Title in Peerage of Scotland

Earl of Balcarres is a title in the Peerage of Scotland, created in 1651 for Alexander Lindsay, 2nd Lord Balcarres. Since 1848, the title has been held jointly with the Earldom of Crawford, and the holder is also the hereditary clan chief of Clan Lindsay.

The first earl's father was created Lord Lindsay of Balcarres on 27 June 1633. He was the grandson of the 9th Earl of Crawford. The second Lord Lindsay succeeded his father in 1642. A prominent supporter of Charles I, he was further elevated as Earl of Balcarres and Lord Lindsay of Balneil in 1651. During the rule of Oliver Cromwell, the first earl died in exile in Breda in 1659.

He was succeeded by Charles, his third but first surviving son, who in turn was succeeded by his younger brother, the third earl. In his youth, the third earl was a courtier of King Charles II after the restoration of the monarchy, but later became devoted to King James VII. He fled to Château de Saint-Germain-en-Laye after the Glorious Revolution when it was discovered he was part of a plot to restore James to the English throne. He returned to Scotland around 1701 and was received at the court of Queen Anne. He was stripped of his annuity during the revolution, but not his titles.

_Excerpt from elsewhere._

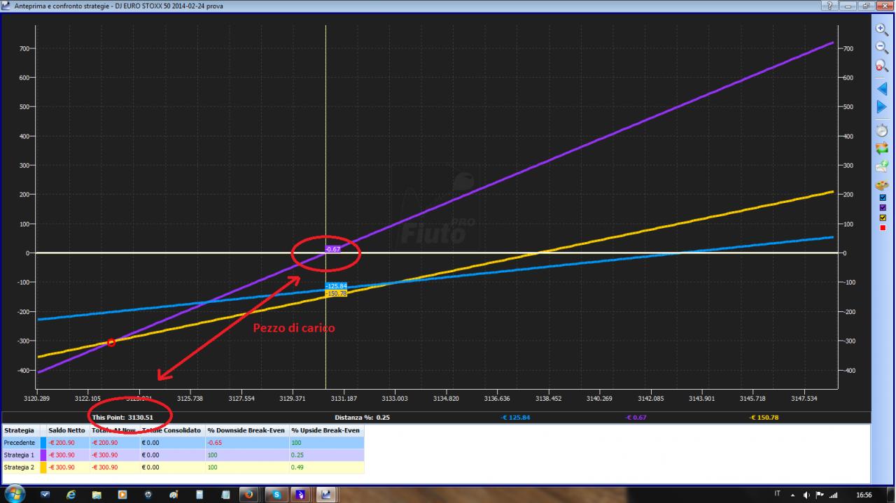
Task: Click the % Upside Break-Even column header
Action: 326,430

In January 1808, the ancient Earldom of Crawford, held by members of another branch of the Lindsay family since 1398, became dormant after the death of the George Lindsay-Crawford, 22nd Earl of Crawford. In 1843, James Lindsay, 7th Earl of Balcarres, put forward his claim, based on the research of his eldest son Alexander. In 1848, the House of Lords allowed the claim. It was held that the seventh Earl's father, the sixth Earl, was the lawful (de jure) successor to the earldom of Crawford (though he did not claim it). Therefore, the sixth Earl of Balcarres was posthumously declared the twenty-third Earl of Crawford, and his son, the seventh Earl of Balcarres, became the twenty-fourth Earl of Crawford. Thereafter, the two earldoms have remained united.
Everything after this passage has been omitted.